TASK DETAILS: Resume the personal story about growing up bullied and dreaming of the stage, picking up right after its last sentence.

>> Start PROVIDED PASSAGE

True Stories about myself are often hard to write. However life didn't send me on an easy journey, but it certainly brought me to where I am today.

I have gone through more than I should have, battled storms that I nearly did not survive, but life goes on, and I am on a long road to success.

(My own Qoute)

I know that I have written many stories detailing my journey, but those stories are only a part of myself, and I am ready to share more.

I believe opening up is the way to healing; although I still have many permanent scars from my past, I am enjoying the joys of re-discovering myself today.

Let Us Start With The Painful Beginnings

As a child, many would have thought that I was happy because I was always singing, dancing, reading, writing, and listening to music. I always had a smile on my face,

behind that smile was a very deeply unhappy child. One I was afraid to let others see. Of course, I loved my hobbies; I can't remember a time when I wasn't singing, dancing, or both, and I can't remember a time when there wasn't a pen in my eyes or a book in my hands!

Behind that smile was a child, teenager and young adult who grew up struggling with severe bullying both at school and outside of school.

I was bullied for my love of singing, dancing, and music tastes. I was bullied for my personality, bullied because I didn't learn as fast as the other children, bullied for my clothes, bullied because I refused to hit back, and I was bullied for being soft. I was also sexually abused by another teenager at school.

I can't count how many tears I cried behind closed doors. I had dreams of becoming a singer, dancer, and writer, and I wanted to be where the lights were;

performing on stage, in music, plays, song and many things.

I did a few shows at school, I sang in almost every choir, and took part in most plays, even when I didn't get the part.

My Morley High School singing teacher was gutted, because I was supposed to be a Soprano in the school choir which was involved in a play and concert but I didn't make it, because the school drinking water made me so ill that it nearly killed me. It took me many long weeks of sickness, fever, pain, and struggling hard with food before I recovered from that. I was truly gutted because my special moment which I had been waiting for was right in front of me and I couldn't take it.

>> End PROVIDED PASSAGE
>> Start INFORMATION SHOWN

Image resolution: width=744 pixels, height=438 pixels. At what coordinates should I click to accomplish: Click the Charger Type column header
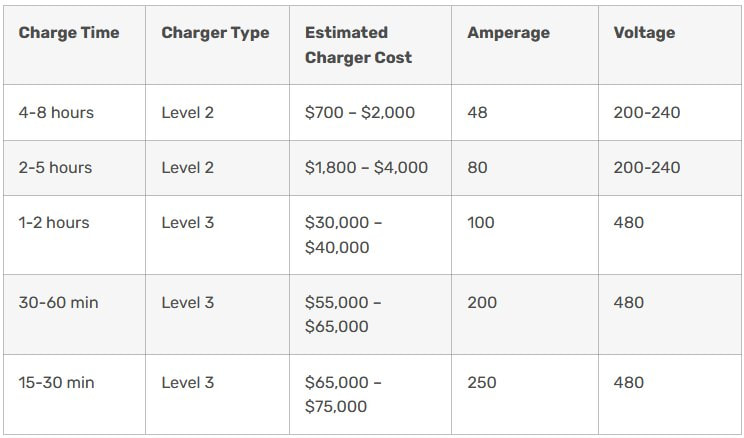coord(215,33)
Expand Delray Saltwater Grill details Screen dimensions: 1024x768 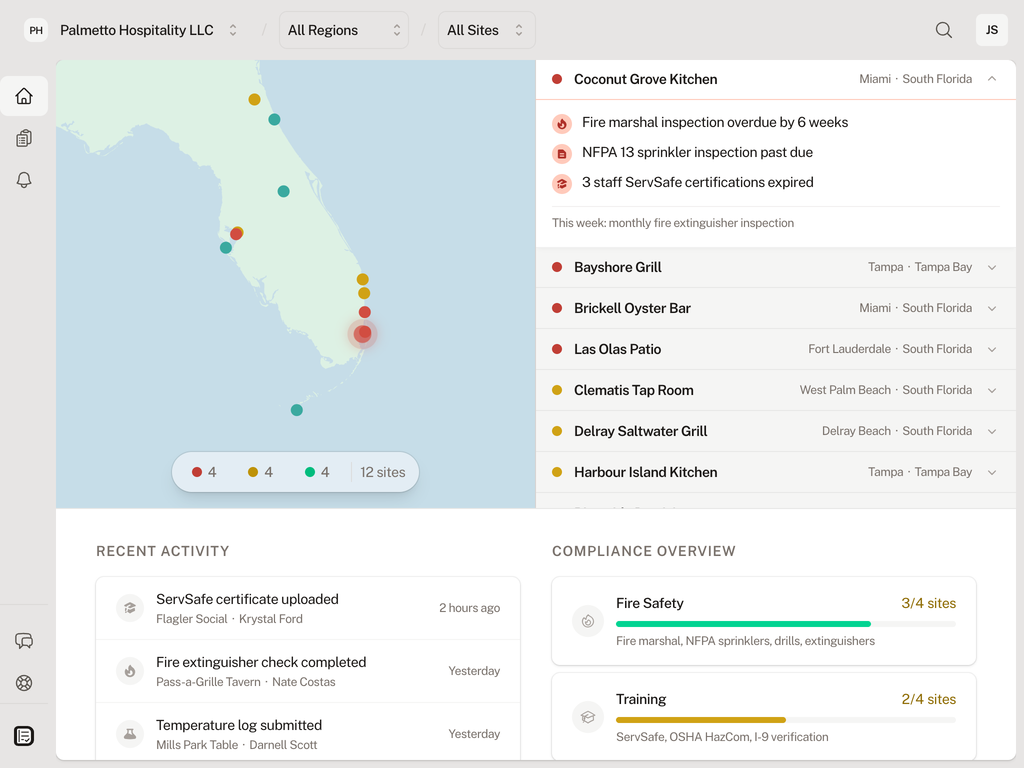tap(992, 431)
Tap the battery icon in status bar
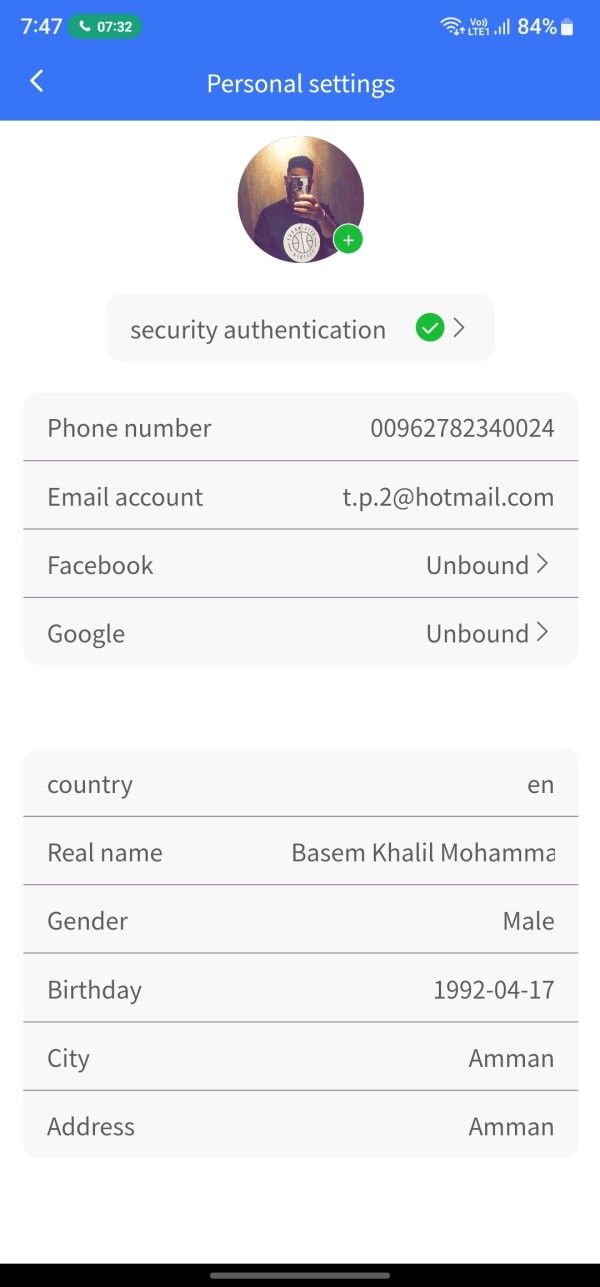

>> End INFORMATION SHOWN

RESULT OF THE TASK:
I spent many nights sobbing in my pillow because I missed my part in that play and concert.

I took part and rehearsed for many things afterwards; though none were like that moment.

That moment was supposed to be my gold; my chance to prove to the world that I could do something great, just for once.

Though it never destroyed my love of music; I am still madly in love with music today.

My dad left us when I was very young. The truth is that it ripped my heart out. I could barely process it and I didn't want to admit it. My heart felt like it was bleeding internally, and there was so much I needed to get out, but I was young, and I had no outlet.

I was quiet before this, but I became depressed, angry, upset, and hurt. Primary School life did not help me either because I was bullied there too.

The bullying followed me to middle school and high school.

I felt ashamed to talk about it because I was the sensitive one. I was always told that I should fight back, but I hated violence, and I hated fighting; as a result, I would stand there and take it. I was afraid to speak out for a very long time.

I didn't speak out until I moved from my first high school to my second high school, and when I tried to speak out, I usually got into trouble, was accused of starting fights, and I got more painful beatings from my peers.

I will add the song that got me through this period. I have loved this song since I was on the potty (confirmed by my mum, who says I used to sing it while potty-training).

However; there is another reason why I loved (and still love this song).

The words from the song were the only way that I could explain the pain that I kept locked up inside me for so long. When I hear this song, it chokes me with tears because it reminds me of what I went through, though at the same time, today, it also reminds me that I got through it, and I am still alive.

Kate Bush: Wuthering Heights (1978)

Video curtsey of YouTube: Accessed by Author, 14/01/2023

Kate Bush sings this song with strong emotion. You can almost hear the feelings of pain that are trapped inside her coming out in the song.

The song lyrics help me to release the pain of being bullied, feeling worthless, and feeling unloved that were trapped inside me at the time, and for many years afterwards.

The bullying was something that I did not just endure in high school. It started properly in primary school, and continued throughout middle school, high school, and into my young adulthood.

It didn't stop until I reached the age of 22 years old. By that point I was falling apart. I had two young children before this, the first being born when I was just 18 years.

These young children witnessed me being beaten, stolen from, and broken into, and they witnessed many other things that they should have never seen. It wasn't just me who was affected, especially after losing home after home to it.

They were too, and nobody heard my cries when I finally spoke out about that either; I got the blame from professionals, friends, and some family who never saw the horrors that we had to endure.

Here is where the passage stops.